**Requirement:** For the word "agent", state the number of lines in the data that contain it, and nothing else.

**Supplied information:**
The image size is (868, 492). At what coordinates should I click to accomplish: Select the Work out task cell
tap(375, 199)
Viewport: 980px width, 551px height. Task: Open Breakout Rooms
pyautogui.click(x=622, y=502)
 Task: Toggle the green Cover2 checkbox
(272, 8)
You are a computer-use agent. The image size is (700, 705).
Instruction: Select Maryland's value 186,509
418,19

---

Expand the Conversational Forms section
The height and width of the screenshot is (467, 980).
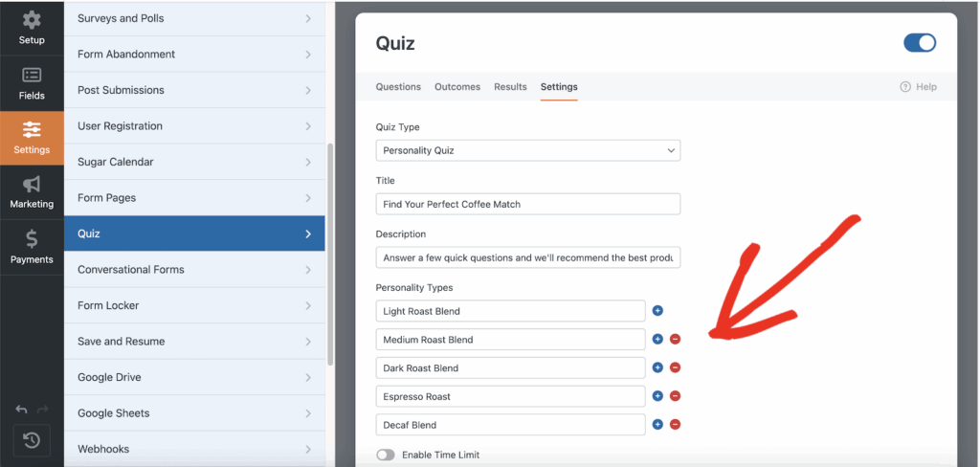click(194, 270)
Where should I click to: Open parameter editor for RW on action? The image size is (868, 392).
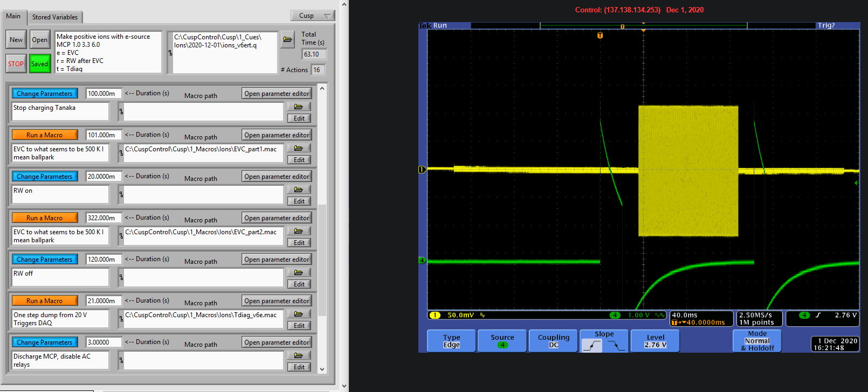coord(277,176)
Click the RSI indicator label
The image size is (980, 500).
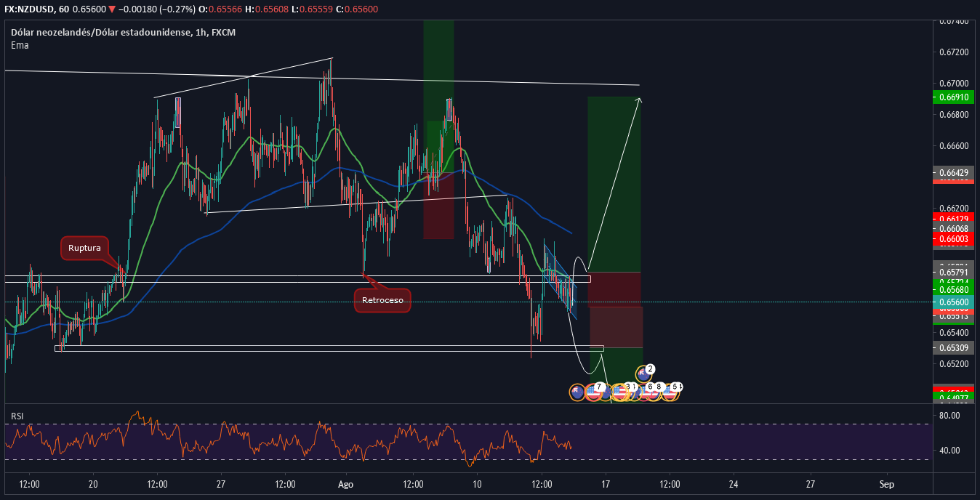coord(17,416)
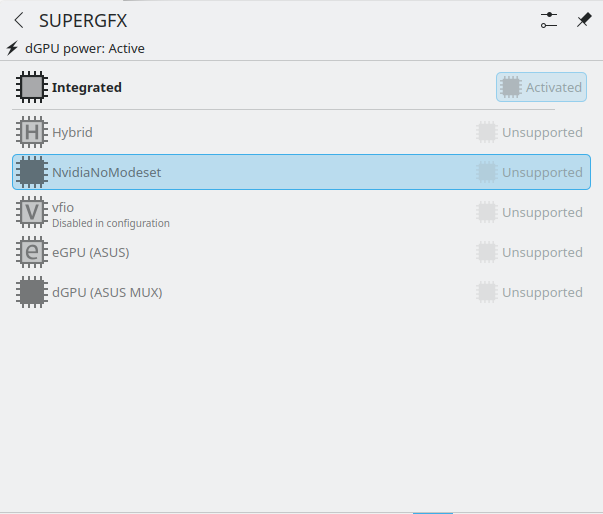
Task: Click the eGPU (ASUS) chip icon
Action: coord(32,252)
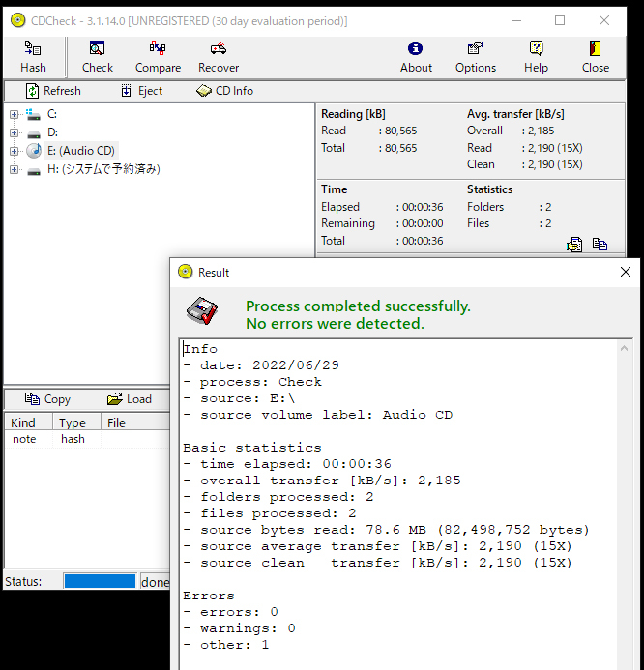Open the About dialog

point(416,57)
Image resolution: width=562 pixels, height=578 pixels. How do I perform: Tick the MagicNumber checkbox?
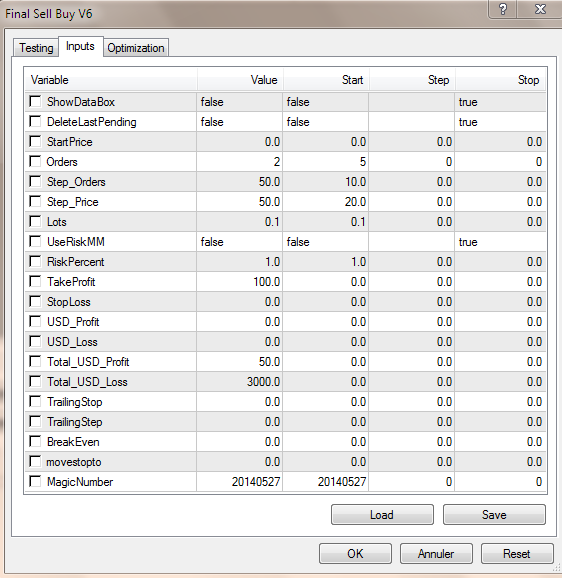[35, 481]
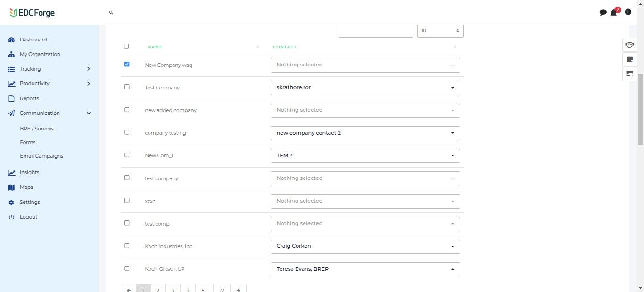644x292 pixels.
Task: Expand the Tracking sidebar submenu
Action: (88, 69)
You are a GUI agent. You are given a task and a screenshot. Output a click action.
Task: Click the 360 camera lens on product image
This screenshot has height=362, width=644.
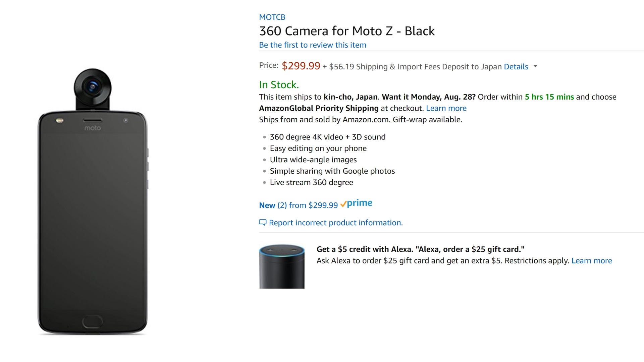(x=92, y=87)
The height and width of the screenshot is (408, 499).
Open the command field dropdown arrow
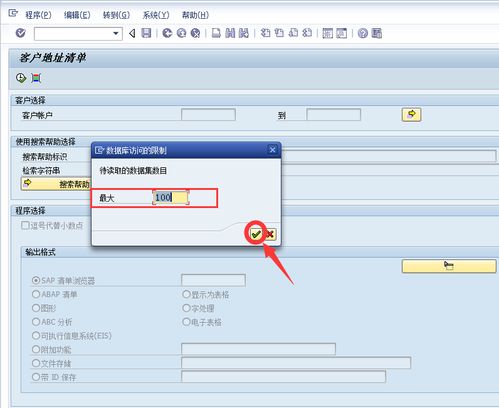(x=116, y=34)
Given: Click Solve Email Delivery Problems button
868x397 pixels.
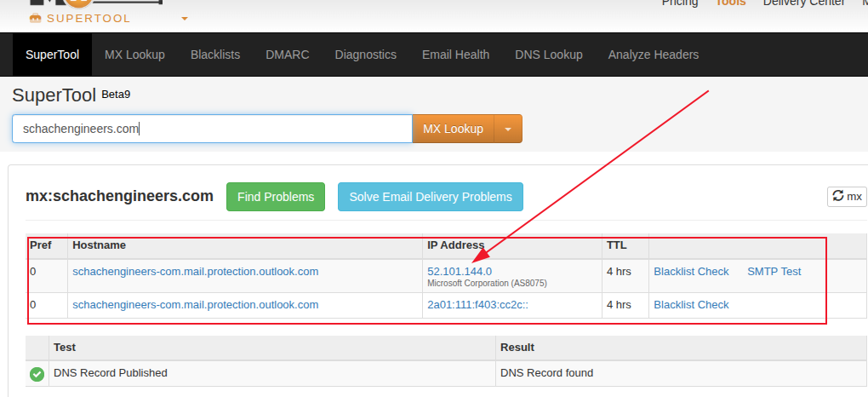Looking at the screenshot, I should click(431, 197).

--

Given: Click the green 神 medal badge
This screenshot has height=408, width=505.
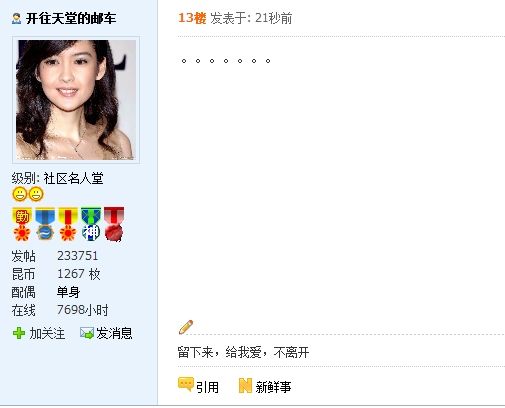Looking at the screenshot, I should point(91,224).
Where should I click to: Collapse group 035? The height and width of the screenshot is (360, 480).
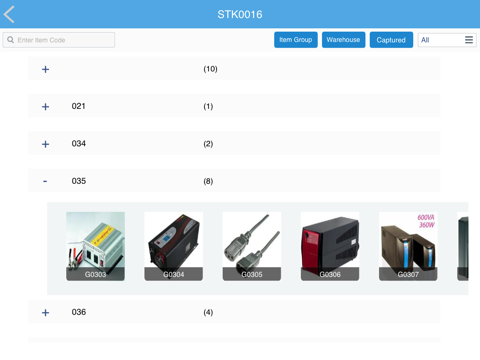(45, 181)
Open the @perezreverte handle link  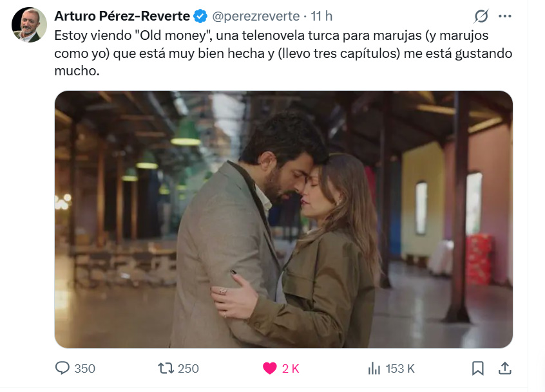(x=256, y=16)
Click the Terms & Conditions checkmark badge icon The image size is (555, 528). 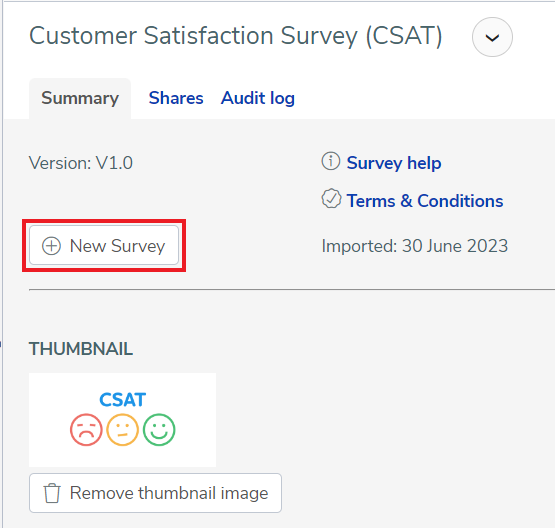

**Written answer:** 2